Woodrell juxtaposes the concept of animal carcasses with the remains of the dead, particularly those of Ree’s father, Jessup. Ree spends much of novel searching for Jessup’s body as a sign of proof, rather than a source of heartache or mourning. This, of course, reflects the dehumanization that results from the Dollys’ commandments. Although Ree finds herself sickened by her father’s corpse, his severed hands serve to sustain his family after his passing. Throughout the novel, the human body is seen as a site of control, of oneself and others—through rape, beatings, and the use of drugs and alcohol—and Jessup’s remains become a similar site of control. Ree’s ability to prove her father’s death provides her with some control over her future, just as the Hawkfall Dollys guarded the secret of his remains in an attempt to retain control over theirs.
The concept of escapism is a prevalent theme amongst Ree’s family. While Ree finds herself escaping to faraway lands by listening to New Age music, her mother and brothers often watch television to imagine alternative realities defined by possibility and different social structures.

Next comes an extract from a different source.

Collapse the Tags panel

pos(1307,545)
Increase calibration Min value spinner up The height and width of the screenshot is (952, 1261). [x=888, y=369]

Escapism serves as a coping mechanism, to alleviate the respective weights of responsibility and hopelessness. They live in a relatively fatalistic reality where no one truly believes in an alternative, happier life, and so methods of escapism offer moments of respite. They create a surreal illusion that can be comforting, if only briefly.
The small Ozark communities are characterized by need, whether emotional or physical. The people in it, particularly Ree’s family, are often hungry. Similarly, many have developed drug addictions, a permanent need that strains their bodies and minds. However, many of the needs are also emotional and cognitive—the need for hope, the need to dream, the need for choice. Ree feels that many of these needs will be unfulfilled for the families of Rathlin Valley. This sentiment becomes clear when she looks at Gail’s baby, Ned: “She looked at his baby face all scrunched up sour by wants he’d been born bawling for but might never be able to name or get from himself” (32). According to Ree, Ned would not be able to even name his emotional needs much less fulfill them, simply because they live in a reality characterized by lack. Furthermore, Ree sometimes thinks of her brothers’ futures and how they were often “wailing little cyclones of want and need, and she would fear for them” (8). The needs and wants of the people of the two valleys becomes a force to be reckoned with, for needs can at once inspire people and break them. For instance, Ree feels that her mother’s inability to fulfill her need for love and companionship led to her drug use and unstable mental state. Rather than feel her needs daily, Connie chose to dull them.